The World Bank changes how GDP comparisons are made
In April 2014, new World Bank purchasing power parity (PPP) figures were provided by its International Comparison Program. This research provides the ‘most authoritative estimates of what money can buy in different countries’. Older formulae from 2005 have now been abandoned in favour of new ways of measuring national wealth that reflect the ICP’s new finding that ‘money goes further in poorer countries than it previously thought’. This has resulted in some significant changes in the rank ordering of countries. China and India are notable risers in the table.
As a result, there have been significant upheavals in the global ranking of economies (Figure 1).
China will overtake the USA in 2014 to become the world’s largest economy, according to the World Bank. Leading economists previously thought China would pull ahead in 2019 (prior to the great recession of 2008, the year 2028 had been predicted)
India has become the World Bank’s third-largest economy, having previously been in tenth place. The size of its economy almost doubled from 19 per cent of the USA in 2005 to 37 per cent in 2011
And what of GDP per capita, that all-important measure of economic development?
The five economies with the highest GDP per capita are Qatar, Macao SAR, Luxembourg, Kuwait, and Brunei. The first two economies have more than US$100,000 per capita
Just eight economies – Malawi, Mozambique, Central African Republic, Niger, Burundi, Congo, Dem. Rep., Comoros and Liberia – remain with a GDP per capita of less than US$1,000
Re-drawing the global poverty map
The changes reported by the World Bank have a big impact on how we view the world.

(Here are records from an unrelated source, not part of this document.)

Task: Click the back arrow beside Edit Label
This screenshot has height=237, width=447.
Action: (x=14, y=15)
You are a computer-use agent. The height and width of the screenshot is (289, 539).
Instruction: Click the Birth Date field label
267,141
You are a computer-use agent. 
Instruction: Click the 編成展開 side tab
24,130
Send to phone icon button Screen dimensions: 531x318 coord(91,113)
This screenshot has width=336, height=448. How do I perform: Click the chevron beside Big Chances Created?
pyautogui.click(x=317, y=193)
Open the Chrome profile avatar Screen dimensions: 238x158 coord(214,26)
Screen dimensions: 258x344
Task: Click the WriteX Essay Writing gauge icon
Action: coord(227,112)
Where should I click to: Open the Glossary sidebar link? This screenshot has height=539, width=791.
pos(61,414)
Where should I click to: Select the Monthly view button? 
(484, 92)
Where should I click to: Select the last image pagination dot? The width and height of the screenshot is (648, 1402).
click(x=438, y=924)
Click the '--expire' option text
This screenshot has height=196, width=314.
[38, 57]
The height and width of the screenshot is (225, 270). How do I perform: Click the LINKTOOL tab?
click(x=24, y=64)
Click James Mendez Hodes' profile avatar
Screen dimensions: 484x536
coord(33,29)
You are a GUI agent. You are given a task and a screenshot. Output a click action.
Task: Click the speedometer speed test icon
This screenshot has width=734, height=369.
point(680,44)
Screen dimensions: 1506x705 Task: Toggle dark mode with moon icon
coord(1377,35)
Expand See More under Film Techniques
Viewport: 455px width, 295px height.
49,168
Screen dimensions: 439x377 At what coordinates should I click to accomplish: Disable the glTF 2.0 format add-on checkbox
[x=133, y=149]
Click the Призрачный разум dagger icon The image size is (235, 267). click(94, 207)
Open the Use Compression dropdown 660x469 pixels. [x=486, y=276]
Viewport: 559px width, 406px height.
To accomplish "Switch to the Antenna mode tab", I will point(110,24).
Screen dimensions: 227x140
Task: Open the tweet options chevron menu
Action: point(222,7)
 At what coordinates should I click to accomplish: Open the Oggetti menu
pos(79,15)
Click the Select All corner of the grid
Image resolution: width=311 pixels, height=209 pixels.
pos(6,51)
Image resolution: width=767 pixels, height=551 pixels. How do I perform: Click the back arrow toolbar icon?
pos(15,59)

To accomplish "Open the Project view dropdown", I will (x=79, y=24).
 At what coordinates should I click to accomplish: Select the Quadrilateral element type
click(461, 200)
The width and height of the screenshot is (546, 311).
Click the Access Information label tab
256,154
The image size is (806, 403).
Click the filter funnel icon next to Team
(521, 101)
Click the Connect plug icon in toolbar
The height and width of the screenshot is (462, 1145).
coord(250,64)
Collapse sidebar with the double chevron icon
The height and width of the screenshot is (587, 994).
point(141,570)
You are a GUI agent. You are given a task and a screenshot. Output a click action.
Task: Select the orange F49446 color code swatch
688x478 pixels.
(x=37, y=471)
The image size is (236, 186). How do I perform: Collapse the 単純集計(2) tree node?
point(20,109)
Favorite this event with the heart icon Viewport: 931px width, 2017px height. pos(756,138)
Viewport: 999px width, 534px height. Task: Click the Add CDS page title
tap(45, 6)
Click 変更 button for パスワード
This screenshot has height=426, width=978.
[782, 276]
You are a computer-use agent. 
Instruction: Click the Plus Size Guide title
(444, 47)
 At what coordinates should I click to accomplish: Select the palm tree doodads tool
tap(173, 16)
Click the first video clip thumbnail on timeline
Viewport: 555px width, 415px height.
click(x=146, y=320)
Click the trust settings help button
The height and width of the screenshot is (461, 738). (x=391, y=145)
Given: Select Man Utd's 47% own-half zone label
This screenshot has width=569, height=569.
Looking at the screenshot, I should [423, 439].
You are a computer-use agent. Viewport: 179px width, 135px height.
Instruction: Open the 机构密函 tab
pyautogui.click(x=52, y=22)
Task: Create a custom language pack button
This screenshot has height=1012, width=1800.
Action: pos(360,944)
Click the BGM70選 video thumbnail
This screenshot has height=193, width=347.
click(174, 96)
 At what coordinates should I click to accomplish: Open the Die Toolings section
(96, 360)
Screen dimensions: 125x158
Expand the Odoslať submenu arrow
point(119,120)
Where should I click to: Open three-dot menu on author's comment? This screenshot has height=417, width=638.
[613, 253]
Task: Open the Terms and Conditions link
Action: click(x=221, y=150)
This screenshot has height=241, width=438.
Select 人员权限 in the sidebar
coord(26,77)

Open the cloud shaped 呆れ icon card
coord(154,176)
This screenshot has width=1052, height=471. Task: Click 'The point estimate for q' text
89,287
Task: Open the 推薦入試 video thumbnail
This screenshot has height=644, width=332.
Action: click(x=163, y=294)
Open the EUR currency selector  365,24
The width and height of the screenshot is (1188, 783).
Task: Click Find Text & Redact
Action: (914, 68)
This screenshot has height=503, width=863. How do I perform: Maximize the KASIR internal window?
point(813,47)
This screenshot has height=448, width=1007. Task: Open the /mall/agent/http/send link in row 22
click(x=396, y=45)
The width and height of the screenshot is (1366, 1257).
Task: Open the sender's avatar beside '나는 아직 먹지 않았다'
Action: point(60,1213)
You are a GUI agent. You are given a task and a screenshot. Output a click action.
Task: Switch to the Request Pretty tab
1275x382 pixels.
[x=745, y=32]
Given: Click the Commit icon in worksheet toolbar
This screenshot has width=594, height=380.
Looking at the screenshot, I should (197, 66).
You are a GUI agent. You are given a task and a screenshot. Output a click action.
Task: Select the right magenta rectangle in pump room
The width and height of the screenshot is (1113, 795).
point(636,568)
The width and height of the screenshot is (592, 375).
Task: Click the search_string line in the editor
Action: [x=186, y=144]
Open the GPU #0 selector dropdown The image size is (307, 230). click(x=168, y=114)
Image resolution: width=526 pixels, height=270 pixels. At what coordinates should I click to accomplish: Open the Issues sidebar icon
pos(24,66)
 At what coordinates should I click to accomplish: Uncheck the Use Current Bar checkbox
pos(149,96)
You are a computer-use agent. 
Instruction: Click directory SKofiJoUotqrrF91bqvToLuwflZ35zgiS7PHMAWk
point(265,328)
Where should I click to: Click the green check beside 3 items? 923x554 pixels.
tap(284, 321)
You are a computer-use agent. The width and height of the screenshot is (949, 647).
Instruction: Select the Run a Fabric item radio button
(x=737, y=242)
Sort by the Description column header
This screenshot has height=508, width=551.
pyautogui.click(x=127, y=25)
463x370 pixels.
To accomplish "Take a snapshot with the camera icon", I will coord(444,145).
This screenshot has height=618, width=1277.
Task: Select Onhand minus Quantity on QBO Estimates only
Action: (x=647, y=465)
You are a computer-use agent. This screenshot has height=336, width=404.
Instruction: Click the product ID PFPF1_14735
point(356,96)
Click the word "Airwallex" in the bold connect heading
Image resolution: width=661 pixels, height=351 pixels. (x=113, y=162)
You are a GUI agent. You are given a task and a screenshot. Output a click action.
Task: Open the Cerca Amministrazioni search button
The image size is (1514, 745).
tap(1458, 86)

Firstly, the number of low and middle income countries is changing (Figure 2). This is a result of rises in average GDP per capita, due to a combination of re-basing and changes in how PPP is calculated. Kenya is just one country that needs to be re-classified as middle income (Financial Times, 13 June 2014).
Once figures are converted into per capita measures, the new data have important implications for the numbers of people who are officially designated as living above or below the poverty line. As a result of the World Bank’s change in methods, the number of people living on less than US$1.25 a day has been potentially halved from 1,200 million to 600 million. This is simply staggering. It represents the disappearance – statistically speaking – of half the world’s poorest people. The Financial Times (09 May 2014) emphasises that:
this represents a fall from almost 20 per cent of the developing world’s population to fewer than 9 per cent
in India alone the number of people living on less than US$1.25 a day fell from 393 million of the country’s 1.2 billion people to just over 100 million based on the 2011 numbers
The new data have big policy implications as they will inform discussion of what objectives should replace the UN’s millennium development goals (MDGs), which have shaped international aid policy since 2000 and expire in 2015. For example, the first of the MDGs aimed to halve the number of people living in absolute poverty by 2015 and this target will have been met. So what are the implications for studies of developmental change over time, especially those relating to the MDG targets? How are expected to study growth trends over time if the data for different years have been calculated in different ways? The answer is not clear.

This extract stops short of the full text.